Horror in the true sense
Matthew Bright's "Ted Bundy" gives us what might contain the best portrayal of a modern serial murderer on film. In the title role, Michael Burke is so revolting and psychopathic, he shows us what the slain and surviving women who met up with Bundy must have seen. His nonstop criminal was a compulsive thief and peeping tom before attempting to take a life for the first time. Ted follows a college gal home from a discotheque and, after he spies on her and masturbates in public while doing so, eventually in a subsequent scene, he steps up to the next level and beats a woman near death (that poor lady apparently survived her ordeal).
Once he has crossed that line, all hell breaks loose and any female who comes into his gaze could be a potential crime statistic. His relationship with Boti Bliss is a sick imitation of a loving man who positions himself in society as an upstanding figure and actually is a lethal destruction machine capable of taking lives until stopped by police or a bullet. Or both.
Ted later takes his homicidal self on the road and terrorizes several states in the Northwestern US (contrary to the urban legend concerning Debbie Harry, there's no evidence Ted ever went to New York). He manages to con person after person and the crime he eventually was sentenced to die for in Florida shouldn't have been logistically possible. He is the ultimate opportunist and his ability to resume his violence in the last third of the film when that should have been the end of his freedom will disgust any viewer in their right mind.

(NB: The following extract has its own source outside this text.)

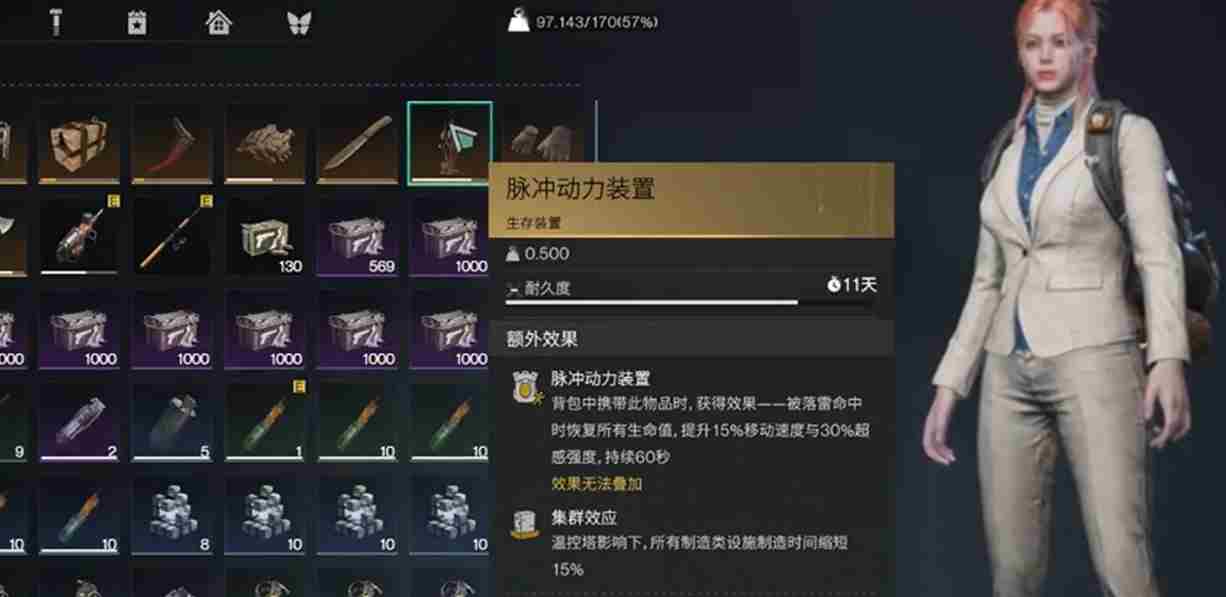Select the equipped fishing rod item
The image size is (1226, 597).
point(172,235)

Too many filmmakers try to explain the motives for their subjects' acts. Bright and Burke simply present Ted as he was, a disturbed little boy who never "grew up", but enlarged into an adult offender with twisted fantasies of torture, rape and necrophilia that he brought into a world not ready to deal with these pathologies. He blamed the alcohol and pornography he consumed for his acts, of course, because the extreme audacity any felon like this would need to live with their lack of a conscience never admits that they are at fault.